What the exercise asks:
Copy, from the entries below, each line where the word "agent" can be found.

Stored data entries
────────────────────
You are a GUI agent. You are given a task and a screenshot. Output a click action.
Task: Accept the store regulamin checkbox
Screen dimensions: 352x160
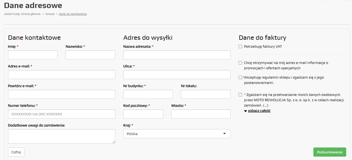click(240, 77)
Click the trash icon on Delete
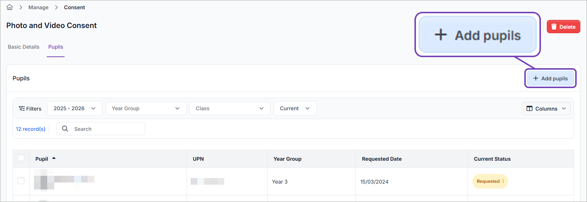This screenshot has width=587, height=202. [554, 27]
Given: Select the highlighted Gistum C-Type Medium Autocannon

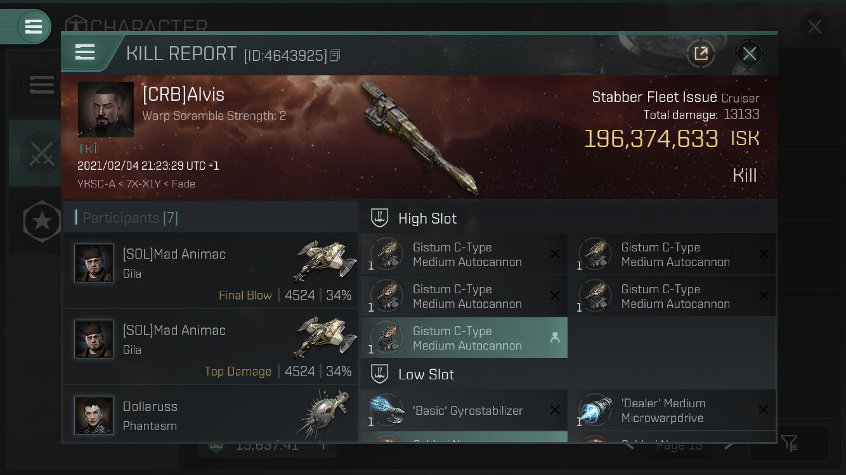Looking at the screenshot, I should (x=464, y=338).
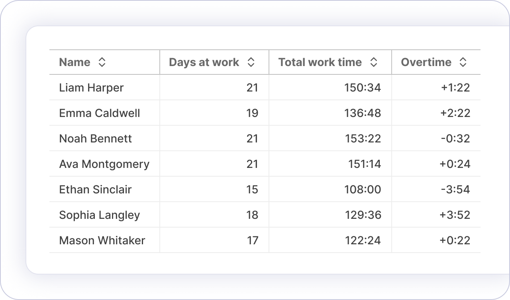Select the Name column header text
This screenshot has height=300, width=510.
pos(75,62)
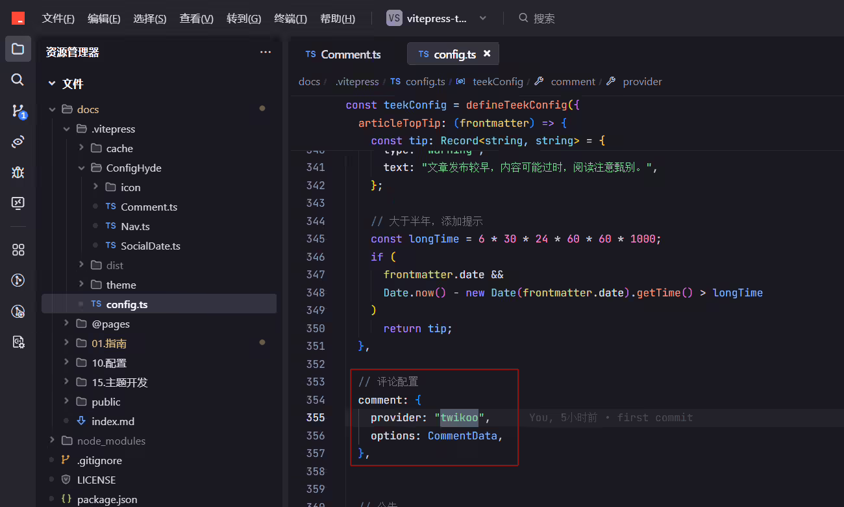Open the vitepress-t... project dropdown arrow
The image size is (844, 507).
pyautogui.click(x=482, y=18)
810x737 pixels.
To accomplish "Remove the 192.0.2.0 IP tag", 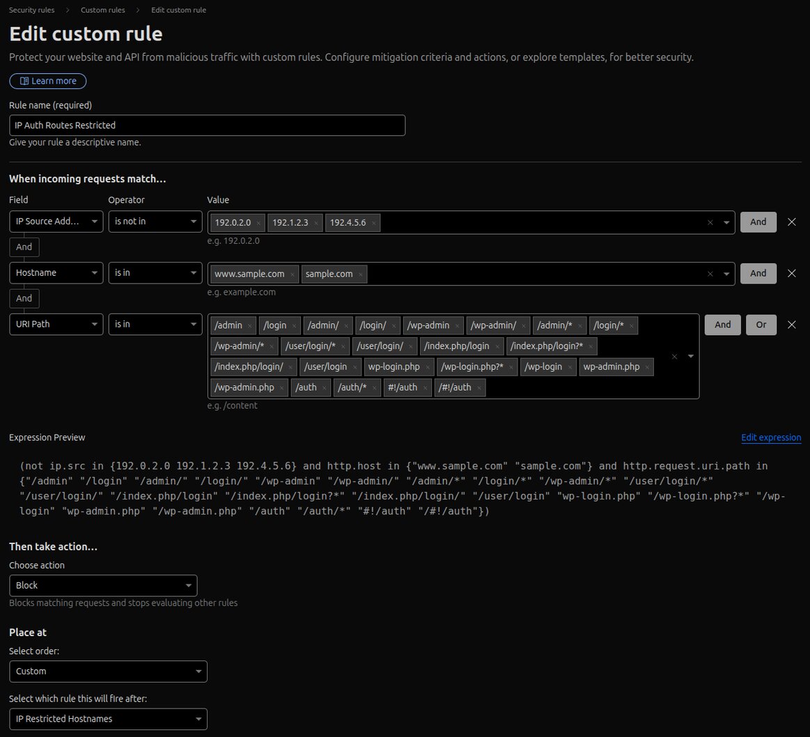I will (258, 223).
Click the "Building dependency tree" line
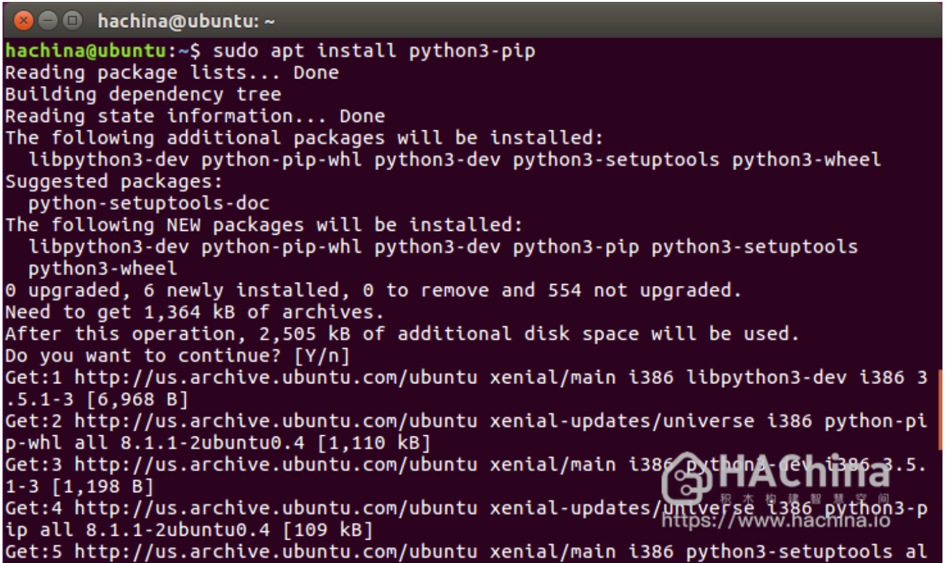The image size is (945, 563). pos(143,95)
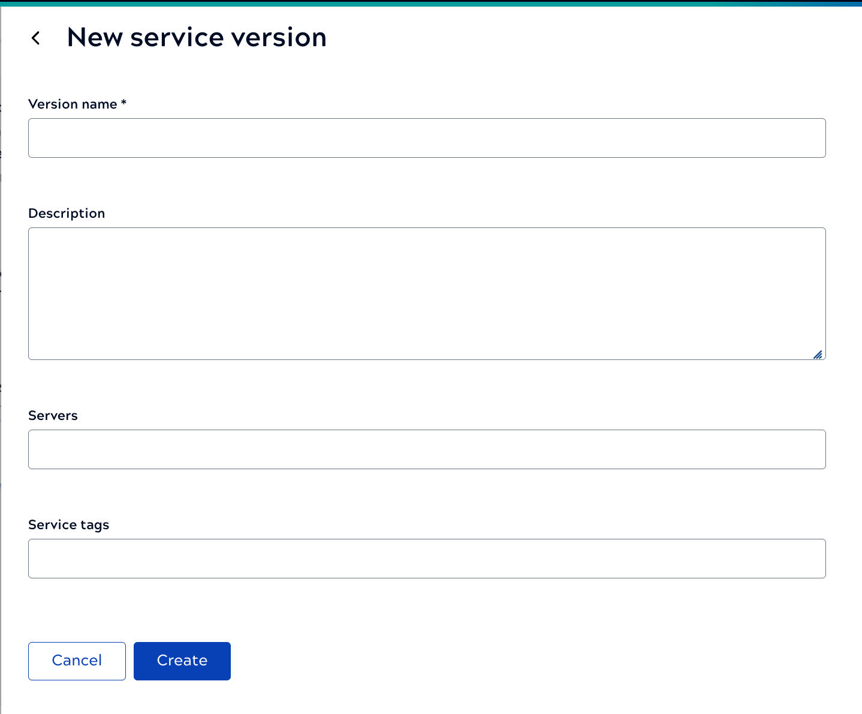Go back using the left chevron arrow
The image size is (862, 714).
[36, 38]
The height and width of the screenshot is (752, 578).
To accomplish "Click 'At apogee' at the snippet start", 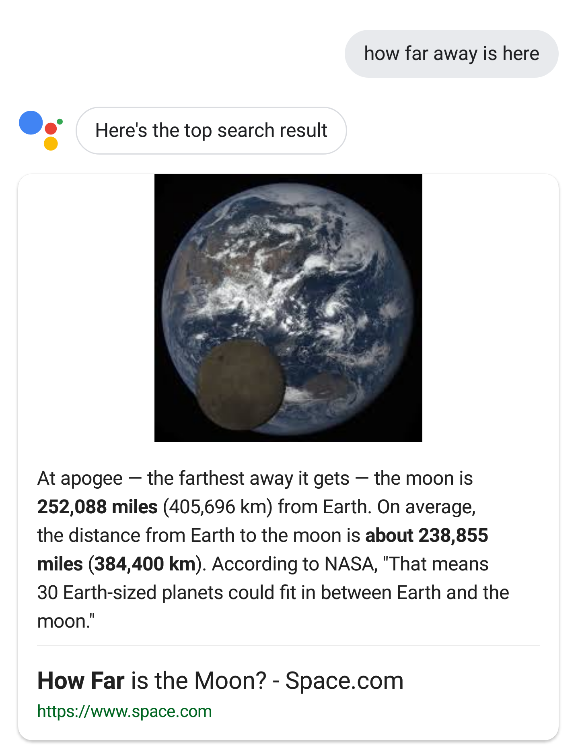I will pos(80,479).
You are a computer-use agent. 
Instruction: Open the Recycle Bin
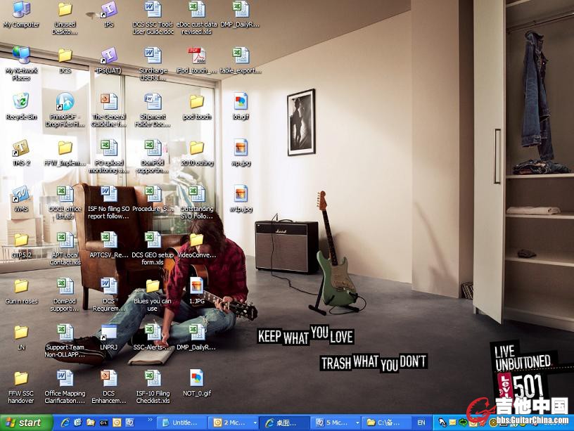(x=21, y=102)
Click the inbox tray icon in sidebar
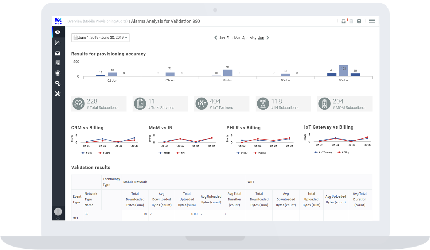Image resolution: width=430 pixels, height=250 pixels. click(x=58, y=53)
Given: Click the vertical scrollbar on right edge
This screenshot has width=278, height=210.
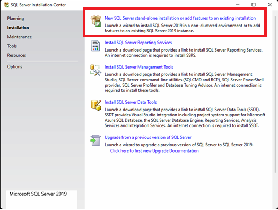Looking at the screenshot, I should [x=275, y=94].
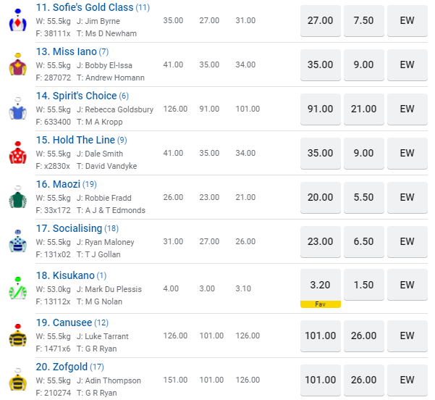
Task: Select 3.20 win odds for Kisukano
Action: pyautogui.click(x=321, y=285)
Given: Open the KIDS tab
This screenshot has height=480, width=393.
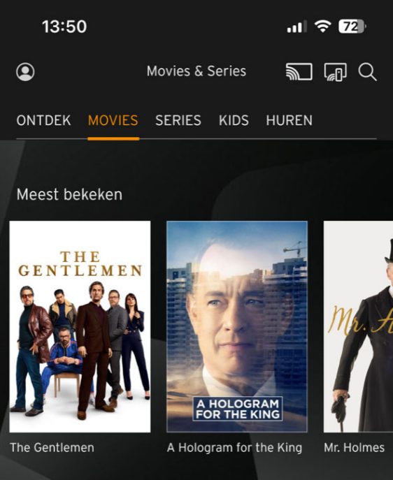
────────────────────
Answer box:
You are a GUI agent. You are given a task and a screenshot. Output a click action.
You are a computer-use agent. 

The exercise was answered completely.